Alla luce di ciò, la scelta del Consiglio Nazionale Forense di introdurre, senza legittimazione congressuale e a lavori conclusi, la possibilità di un terzo mandato per i propri vertici — poi recepita dal Governo nella bozza di legge delega — rappresenta per MGA un atto di grave arroganza istituzionale e un’aperta contraddizione con i principi costituzionali.
È motivo di sincero stupore che proprio un organo composto da giuristi, chiamato a presidiare la legalità e la coerenza dell’ordinamento, si renda protagonista di una violazione tanto evidente di un principio cardine della Repubblica e della cultura giuridica italiana.
L’autonomia dell’ordinamento forense non significa indipendenza dal diritto costituzionale: è libertà di autogoverno entro i limiti della Repubblica, non contro di essa. Il primo di quei limiti è il tempo. Nessun potere, in uno Stato democratico, può rendersi perpetuo.

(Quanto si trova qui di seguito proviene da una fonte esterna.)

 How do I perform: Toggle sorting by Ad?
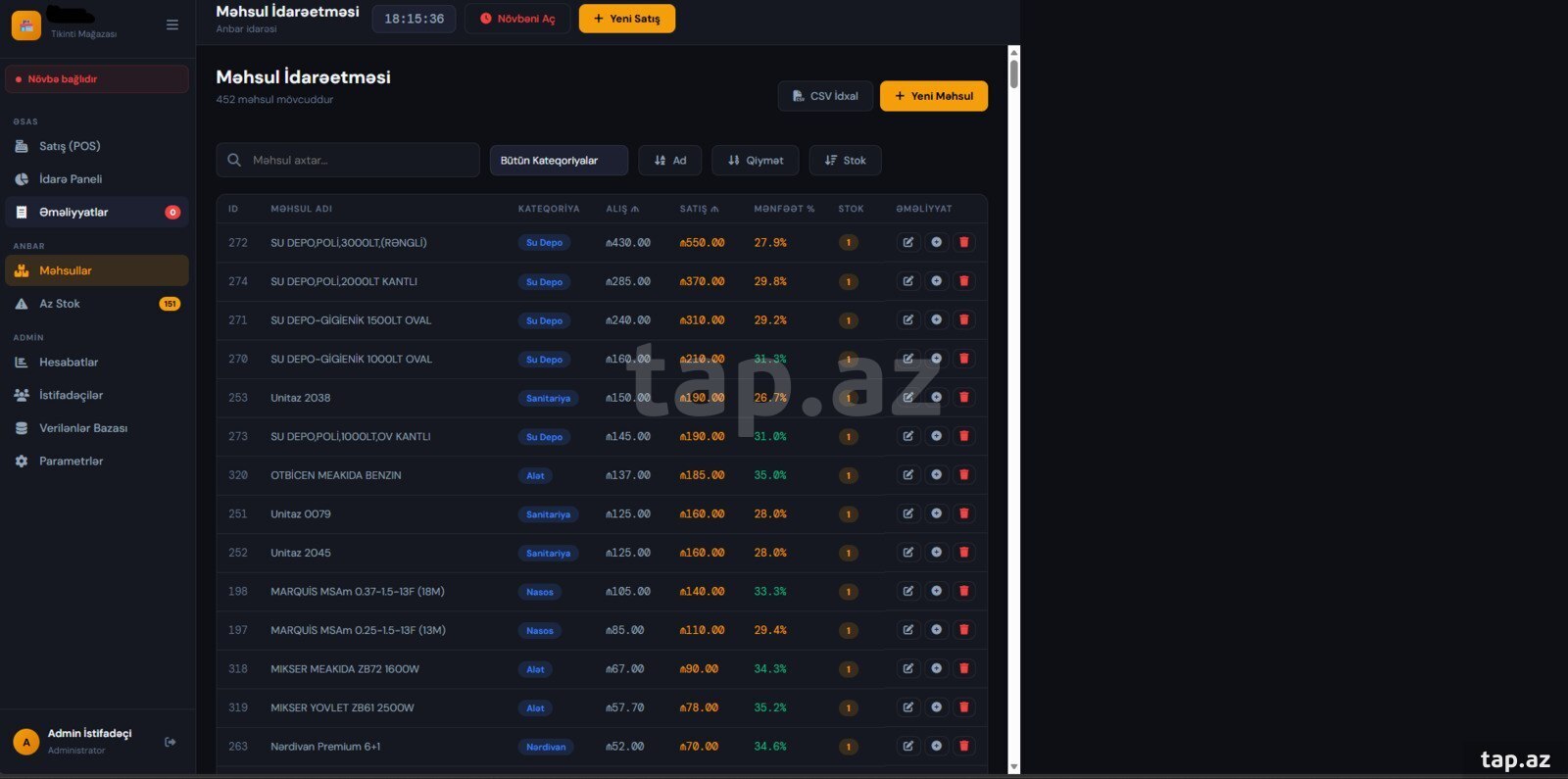[669, 160]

Mga – Sindacato Nazionale Forense ribadisce la propria ferma opposizione a ogni tentativo di cristallizzare le cariche istituzionali dell’avvocatura e richiama il CNF e il Governo al rispetto dei principi costituzionali che regolano rappresentanza e responsabilità. Difendere la Costituzione significa difendere la libertà e la dignità della professione forense.